Summer is almost here, and summer camps will be back in operation after they were canceled because of COVID-19 last year. Fort Wonder (Pre-K through 12) camps are run by Auxiliary Programs Director Michael Carmody, and the Falcon Sports Camps (JK through 12) are run by the coaches of each sport. High schoolers can attend digital design with Fort Wonder and a late June basketball camp with Coach Aaron Slayton. 

The big news, as related to COVID-19, is that the camps will be mask optional this year. This is one of the first steps to returning to normalcy for the community. The camps begin as soon as June 1, with basketball, baseball, and softball all beginning the first week of summer.  

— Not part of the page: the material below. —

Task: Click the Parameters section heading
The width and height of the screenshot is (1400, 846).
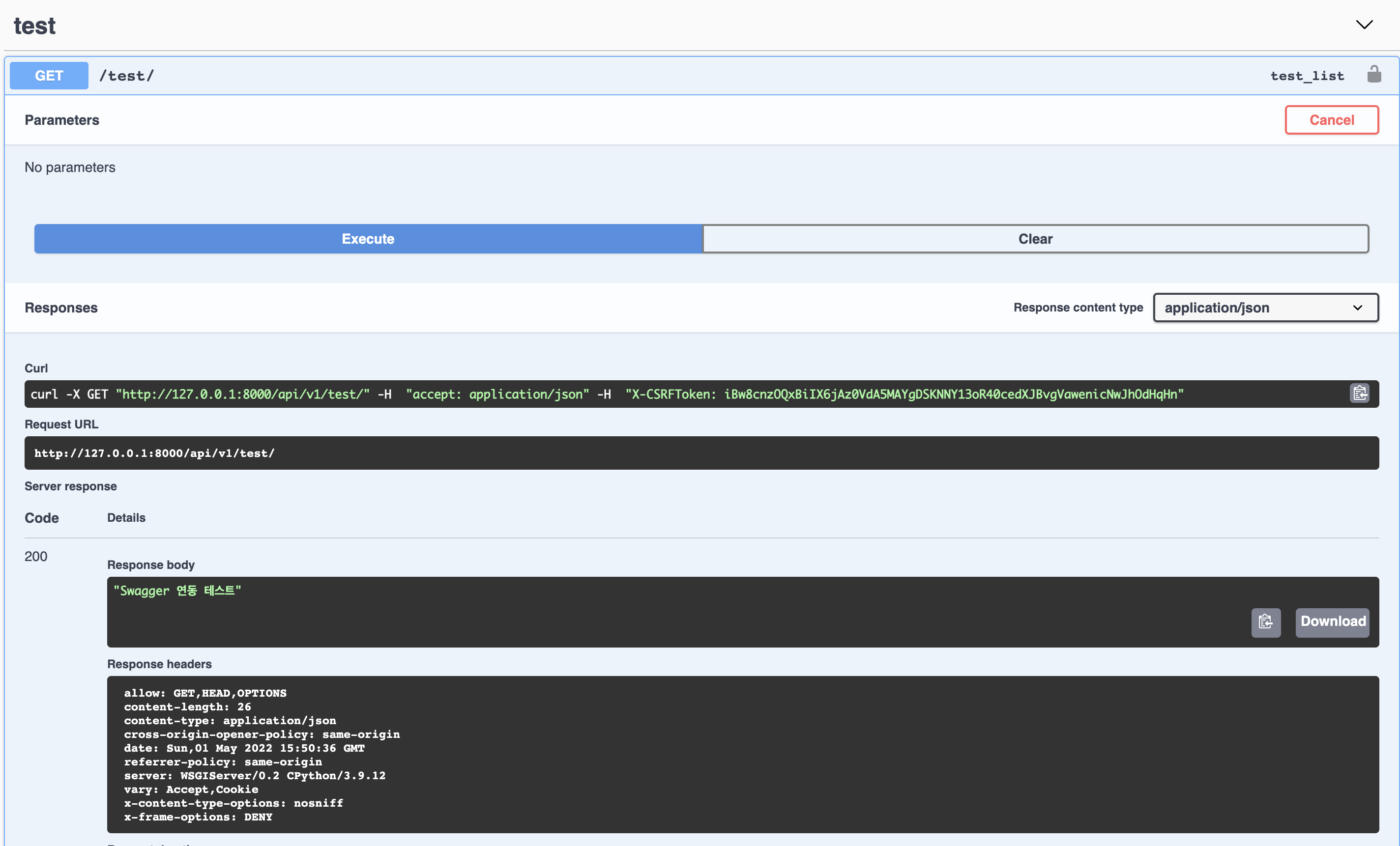Action: pos(62,120)
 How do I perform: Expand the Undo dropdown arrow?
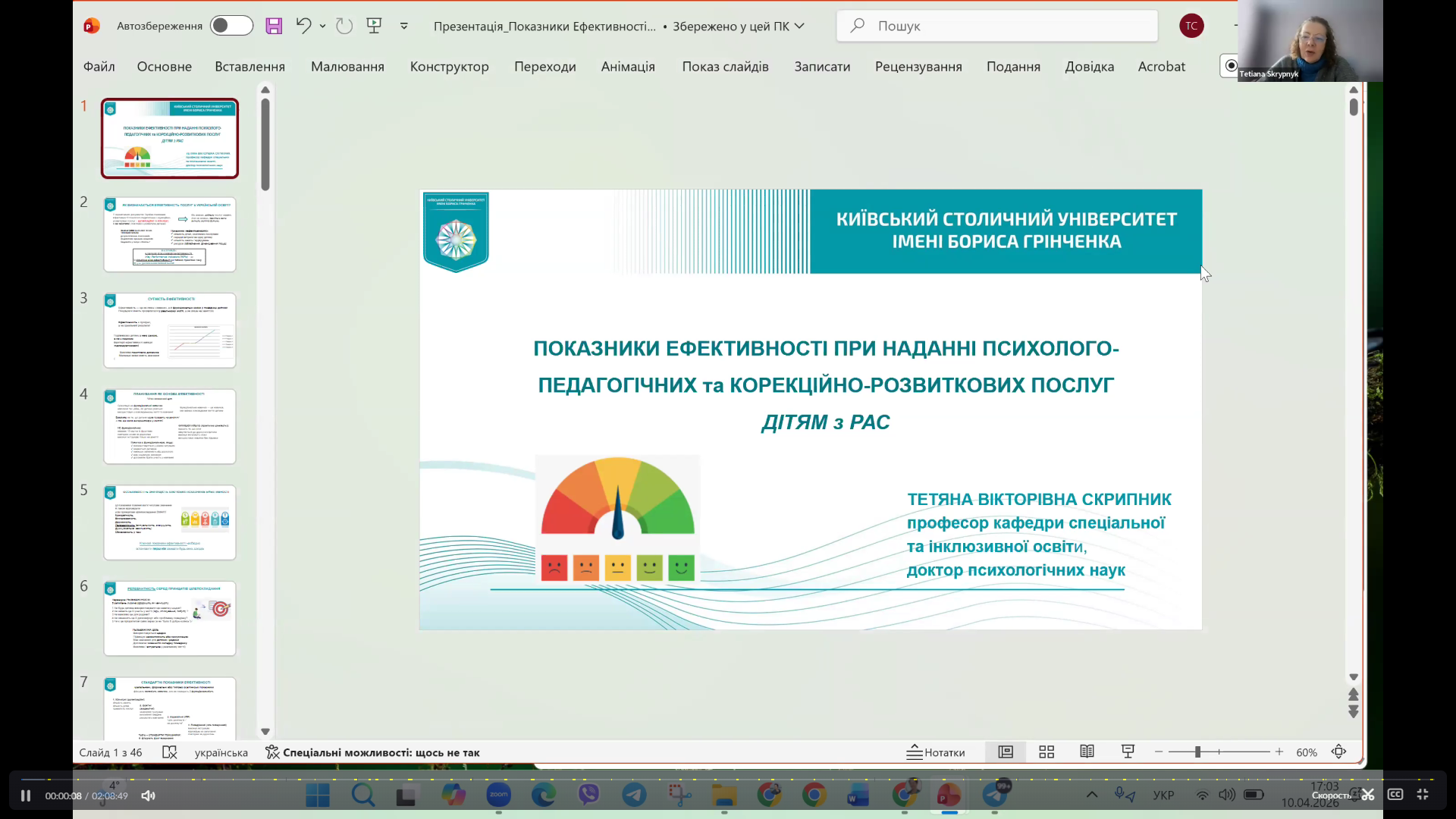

Fort Wonder is for children who go to any school, not just Country Day. 

“In 2019,52% of our campers were Fort Worth Country Day students, and 48% of our campers were from other schools [and] other states,” Carmody said. 

Fort Wonder has 44 camps this summer; 12 are full-day camps and 33 are half-day camps. Every year week has a new theme for the Fort Wonder camps, as this creates a memorable experience for the campers. 

“We’ve got a Secret Agent Spy Camp that is a huge hit,” Carmody said.

This camp is called Secret Agent Spy Squad, which starts June 28 and runs through July 2. This is an all-day camp for Pre-K to second grade. 

The other big hit for camps is, of course, the sports camps. These camps, like Fort Wonder, run until late summer, and both camps have Country Day high school students help out. 

Carson Lee ‘23 has volunteered at the basketball camp before and enjoyed it. 

“I really like being able to help the younger kids with a love for basketball develop some skills and coaching them on a team that I draft is my favorite part,” Lee said. 

The sports camps are run by student volunteers and the coaches themselves. Coach Joe Breedlove ‘78 is the basketball program director, varsity basketball head coach, and Breakthrough director. 

“I think getting to work with the younger people, my older students, high school, and even some college [students] come back, and they’re able to work with the younger students,” Breedlove said.

The camps at FWCD are a great way to jumpstart the summer, as they allow campers to meet new people, have fun, and try new things.